On June 28, 1915, no fewer than 23 ex-pupils of George Heriot’s were killed fighting in Gallipoli as members of the Royal Scots regiment.
The losses suffered by Heriot’s on that fateful day are thought to be the highest number from any school on a single day during the conflict – with the youngest victim, Alistair Johnston, just 18.
The oldest ex-pupil to die was 47-year-old Thomas Amos – a baritone singer and compositor at an Edinburgh printing press – whose two sons, Robert and Thomas, also fought in the same battle but escaped with wounds.
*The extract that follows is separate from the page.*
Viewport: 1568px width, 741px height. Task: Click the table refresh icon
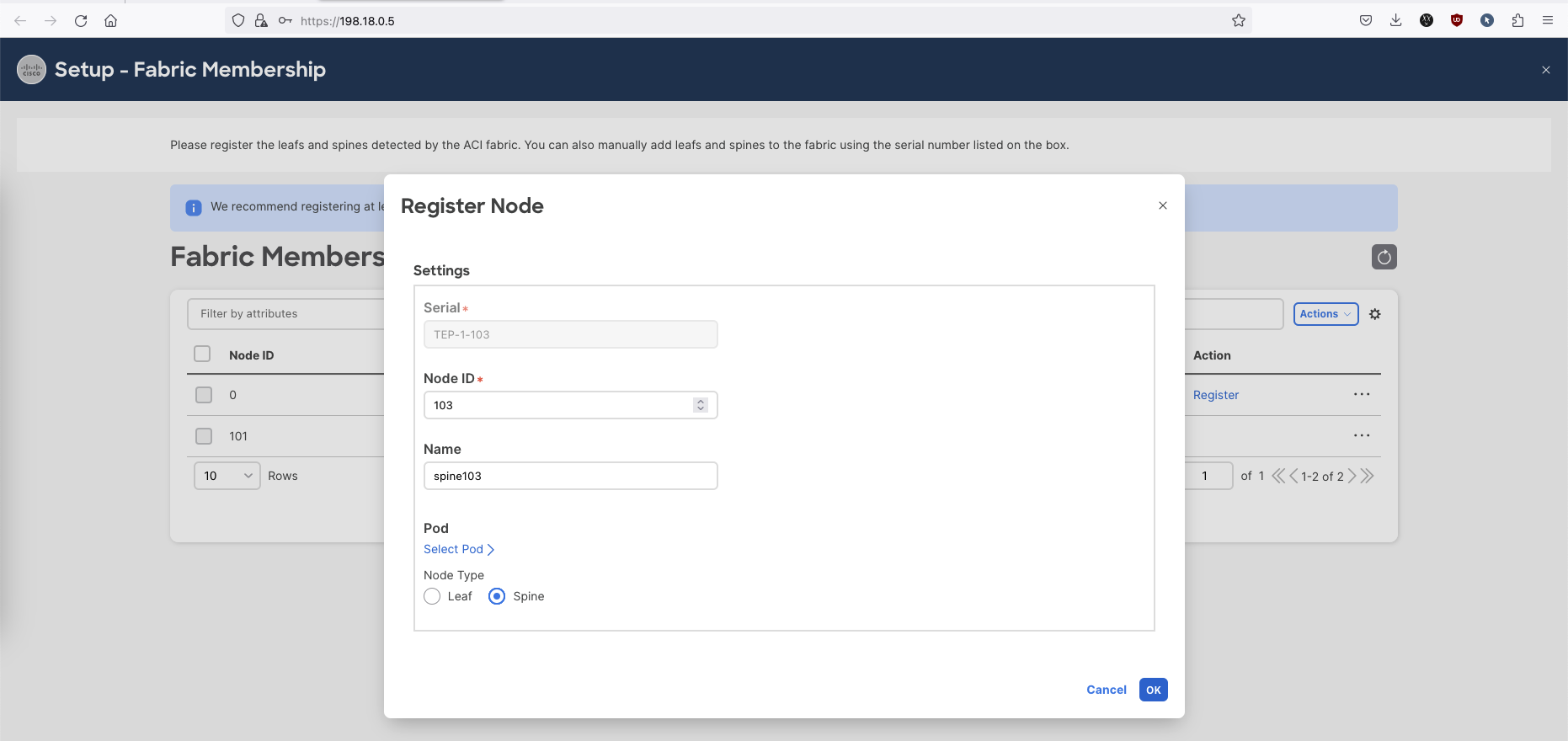click(x=1384, y=257)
I’ve tried to throw some light on it, and encouraged people to come forward with their storiesFraser Simm
But the story of the school’s war years extends far beyond the confusion and bloodshed of the Gallipoli peninsula.
Robert Herdman Pender, a teacher of modern languages at Heriot’s, left Scotland for a fortnight’s holiday in Germany in July 1914 – only to find himself trapped after war broke out.
The unlucky teacher would go on to spend the next four years in Ruhleben, a prison for non-combatants six miles west of Berlin, along with fellow ex-Heriot’s pupil James Dickson. The men were just two of 23 former pupils who became prisoners of war.
Elsewhere, Douglas Charles “Tommy” Thomson was one of thousands of boys to lie about his age in order to join the army and serve his country overseas. The 17-year-old enlisted in the Honourable Artillery Company in January 1916 – and even claimed to have previous military experience from his days in the George Heriot’s School Officer Training Corps.
Despite seeing action in some of the war’s bloodiest battles – including the Somme, where he described seeing dead men’s legs sticking out from the side of trenches – he survived the war unscathed and would later train as an electrical engineer.
Tommy Thomson died in 2003 at the grand old age of 105, reportedly remaining “feisty, coherent and charming” until the end.
Fraser Simm, the Heriot’s archivist behind the exhibition, said it was an attempt to bring “all these different strands” of war experience together. He said: “I’ve tried not to make it a monotonous record of who survived and who was killed.
“I’ve tried to throw some light on it, and I’ve also encouraged people in the community to come forward with their stories. I’ve tried not to make it sombre, but to make it interesting.”
The exhibition will run at the school from July 13 until August 7, from 10am to 4pm Monday to Friday. Adult tickets will cost £2, with children’s entry £1 and family tickets £5.